Whatever you weld it up, braze it or use epoxy you will need to re-surface it. 

I have one like this but the casting broke and the screw is bent and needs to be re-done on a lathe. 

Welding it could be a bit difficult even with expensive cast welding rod - its hard to known without trying. 

Brazing is not an issue but you end up with a different color.

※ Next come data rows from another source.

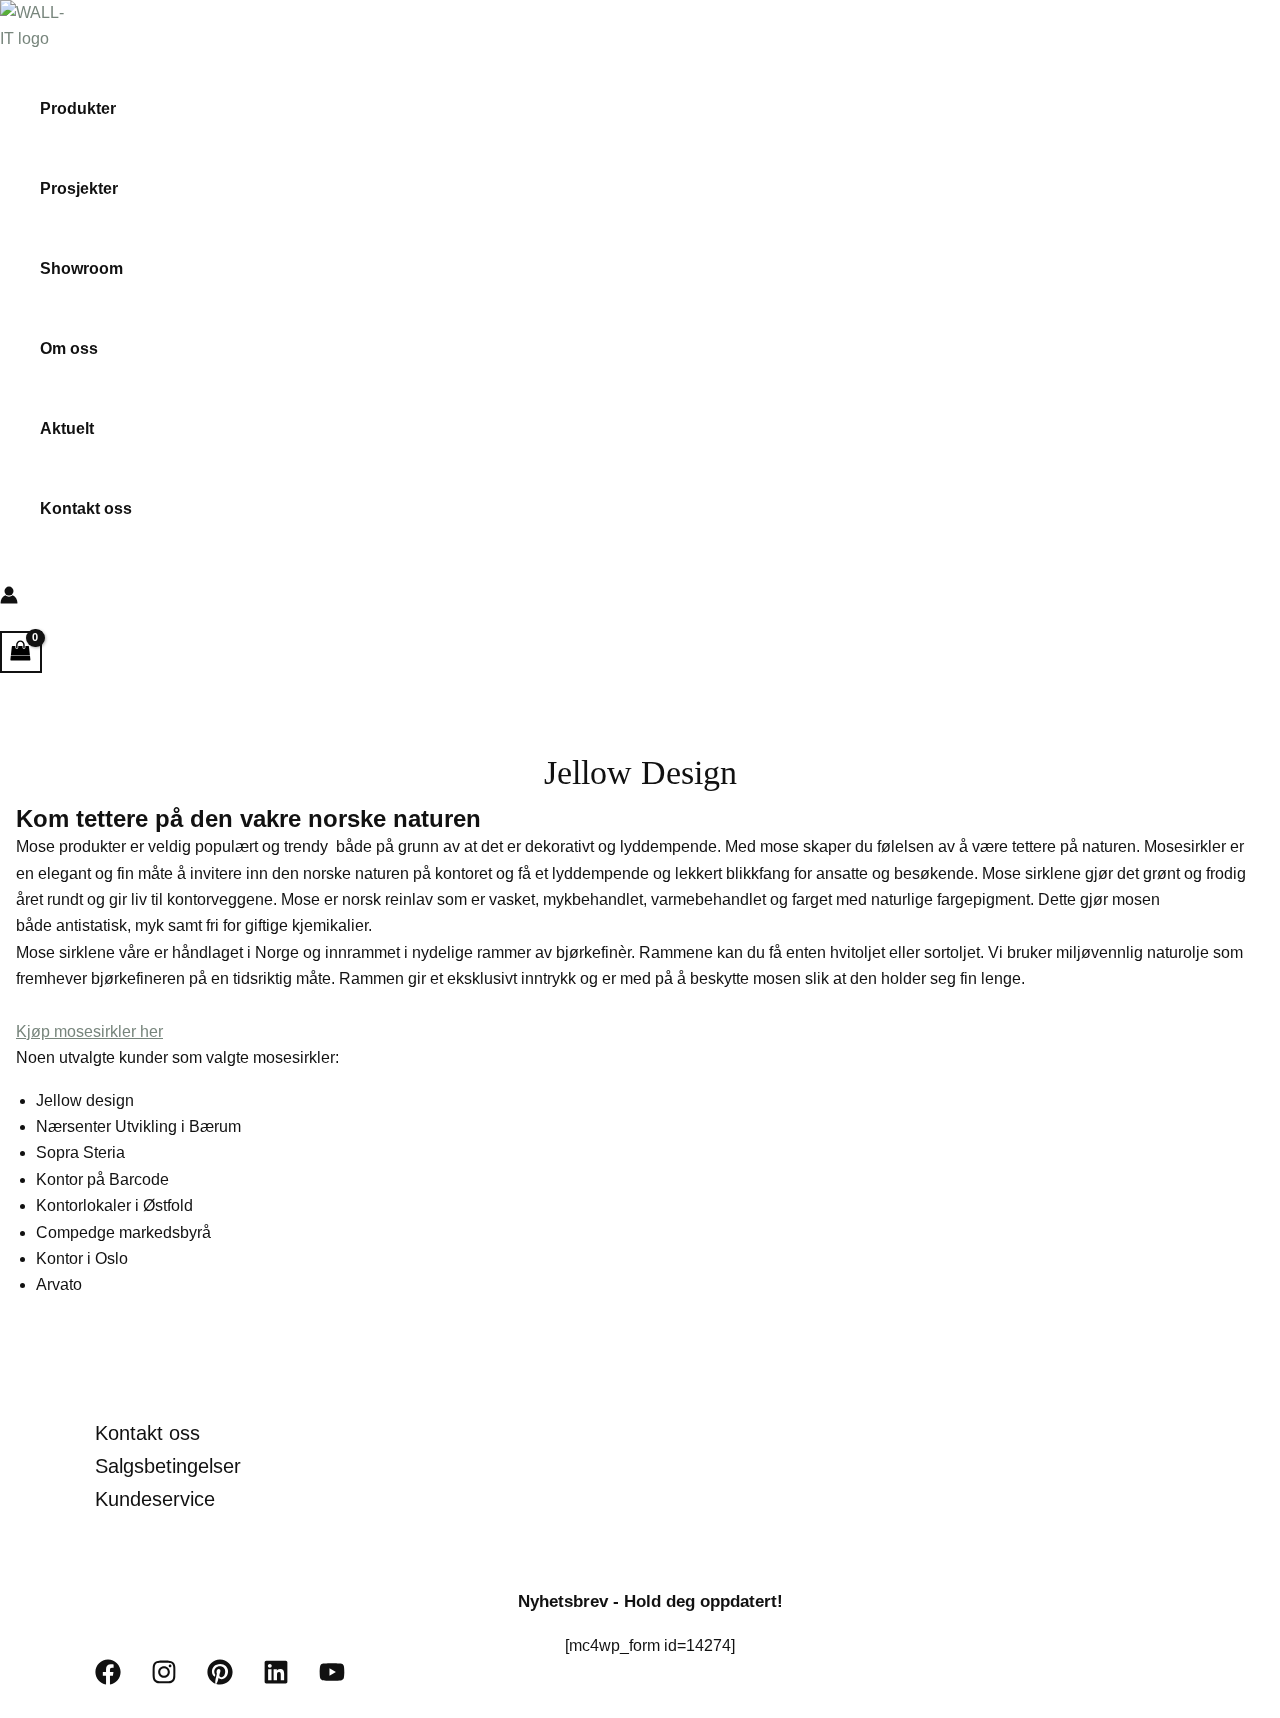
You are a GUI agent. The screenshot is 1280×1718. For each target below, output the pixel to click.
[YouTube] (332, 1679)
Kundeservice (155, 1499)
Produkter (78, 108)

Epoxy is easiest but you end up with weak surface that is also off color. Brazing and epoxy are about same price.


----------



## Canadium (Oct 29, 2020)

Abuse with drills/mills is exactly correct! Perhaps pitting was not the best description on my part. I was also wondering if heat from welding/brazing would not warp the casting. Cold metal filled epoxy is starting to look like the best option to me. Thanks guys for your input. Much appreciated!


----------



## PeterT (Oct 29, 2020)

The challenge for epoxy will be those drill craters having been exposed to oil residue for probably extended period. Hard to know the penetration depth but oils & similar residues are a natural releasing agent for epoxies. It will make bonding challenging. You might have to soak it in some aggressive solvent & maybe even grind the divots with a burr to give the resin some mechanical tooth. People seem to have good results with those rust removal liquids & I think some other kind of treatment to stop further oxidization. You can get pigments & powders to add the resin that might make it a closer match to the metal. But I'm guessing you want to make it nicer looking, serviceable & less abused. You could try a crater with JB Weld & just see how it goes. If its horrible, its easy to grind out & you are back at the beginning.

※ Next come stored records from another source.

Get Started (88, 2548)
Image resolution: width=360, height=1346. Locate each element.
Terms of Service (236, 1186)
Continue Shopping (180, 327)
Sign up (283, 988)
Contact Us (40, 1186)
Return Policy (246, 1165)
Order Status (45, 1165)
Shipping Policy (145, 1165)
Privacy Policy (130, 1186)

On the metal side I've seen some neat TIG brazing videos which might be lower distortion heat. But the alloy will look quite different than the cast iron. I think it would be a more solid solution

The other thought - more risky of a total loss. Mill out the offending area, screw/pin in a new slab of CI with high quality retaining adhesive & mill it to conform. Really depends on how deep the over drills are, how much meat is left, whether the loss of material will cause any warp, how accurately you can resurface the mating parts especially if it sliding on a dovetail vs 90-deg edge I cant quite see there. I have seen some beautiful fixits where people drilled out a broken tap & inserted a plug of native material & you would never be the wiser if the line wasn't shown under magnification.


----------